* [TASK ITEM A]: In the post about Canada, swap "speechless" for "overwhelmed" and write out the stretch from "I'm feeling speechless" through "of my heart.".
* [TASK ITEM B]: According to the post about Canada, why does the writer share only a few things?

* [DOCUMENT SECTION]:
------------------------------

The beginning of my world.
I'm feeling speechless and though I know I can't tell you everything, can't describe all of what's happening, I'll tell you a few things.
I'm in Canada. This place was the beginning of the world for me, and as a place on Earth, still retains the deepest, truest love of my heart.
We flew through Korea (highly recommend) and landed in Vancouver one week ago. Vancouverites have been ecstatic about a heat wave in their rainy city. We have been ecstatic that it has been so cool and refreshing outside.
We were also excited about my brother, my sister-in-law, the big nearly-four-year-old niece, and the teeny baby niece. They let us crowd into their house and sleep in their rooms. We ate in the back yard together, went to my brother's hockey game, hiked, went to parks, and got over our jet lag while they were patient with our screaming toddler in the middle of the night.
What has it been like?
It has been the incredible blue of the sky in Canada.
It has been trees- maples, beeches, oaks, poplars, and of course, pines.

------------------------------

* [Data entries]:
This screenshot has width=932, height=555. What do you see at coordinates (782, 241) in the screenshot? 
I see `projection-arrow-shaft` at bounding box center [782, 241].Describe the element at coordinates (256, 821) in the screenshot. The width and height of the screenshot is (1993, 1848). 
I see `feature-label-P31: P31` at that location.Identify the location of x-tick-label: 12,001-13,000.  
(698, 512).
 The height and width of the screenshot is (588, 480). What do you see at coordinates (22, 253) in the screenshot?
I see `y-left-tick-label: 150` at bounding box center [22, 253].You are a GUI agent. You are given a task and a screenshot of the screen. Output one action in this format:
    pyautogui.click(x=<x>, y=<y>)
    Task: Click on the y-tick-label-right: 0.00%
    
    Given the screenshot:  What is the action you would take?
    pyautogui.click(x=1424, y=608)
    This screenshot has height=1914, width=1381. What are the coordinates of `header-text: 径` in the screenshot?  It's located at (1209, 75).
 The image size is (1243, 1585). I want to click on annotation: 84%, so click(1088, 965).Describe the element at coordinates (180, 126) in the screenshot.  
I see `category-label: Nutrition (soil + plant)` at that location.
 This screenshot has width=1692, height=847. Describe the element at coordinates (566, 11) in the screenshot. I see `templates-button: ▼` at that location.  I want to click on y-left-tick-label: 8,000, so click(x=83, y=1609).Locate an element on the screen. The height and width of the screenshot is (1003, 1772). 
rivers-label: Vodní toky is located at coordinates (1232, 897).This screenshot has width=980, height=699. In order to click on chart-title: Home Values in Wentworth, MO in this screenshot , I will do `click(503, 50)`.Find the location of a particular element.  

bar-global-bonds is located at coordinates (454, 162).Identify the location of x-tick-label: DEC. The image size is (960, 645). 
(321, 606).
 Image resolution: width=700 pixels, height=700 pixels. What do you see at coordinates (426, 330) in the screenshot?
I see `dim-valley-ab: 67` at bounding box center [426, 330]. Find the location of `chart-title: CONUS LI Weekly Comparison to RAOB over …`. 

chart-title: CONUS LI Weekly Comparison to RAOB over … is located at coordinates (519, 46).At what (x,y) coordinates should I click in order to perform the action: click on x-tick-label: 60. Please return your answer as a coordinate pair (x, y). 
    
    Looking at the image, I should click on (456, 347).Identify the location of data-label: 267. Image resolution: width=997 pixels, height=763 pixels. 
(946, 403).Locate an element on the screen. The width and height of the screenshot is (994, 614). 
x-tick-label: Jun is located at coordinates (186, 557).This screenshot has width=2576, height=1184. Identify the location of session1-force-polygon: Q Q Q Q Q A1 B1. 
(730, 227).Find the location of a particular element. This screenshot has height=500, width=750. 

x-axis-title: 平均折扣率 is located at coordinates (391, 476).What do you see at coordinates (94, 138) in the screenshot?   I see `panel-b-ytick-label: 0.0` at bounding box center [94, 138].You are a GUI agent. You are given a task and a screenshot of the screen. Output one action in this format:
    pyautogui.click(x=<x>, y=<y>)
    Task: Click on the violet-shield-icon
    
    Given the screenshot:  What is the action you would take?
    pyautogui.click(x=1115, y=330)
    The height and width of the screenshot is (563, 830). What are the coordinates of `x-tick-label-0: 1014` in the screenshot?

------------------------------

* [ANSWER A]:
I'm feeling overwhelmed and though I know I can't tell you everything, can't describe all of what's happening, I'll tell you a few things.
I'm in Canada. This place was the beginning of the world for me, and as a place on Earth, still retains the deepest, truest love of my heart.

* [ANSWER B]: The writer can't tell everything or describe all of what's happening, so they share only a few things.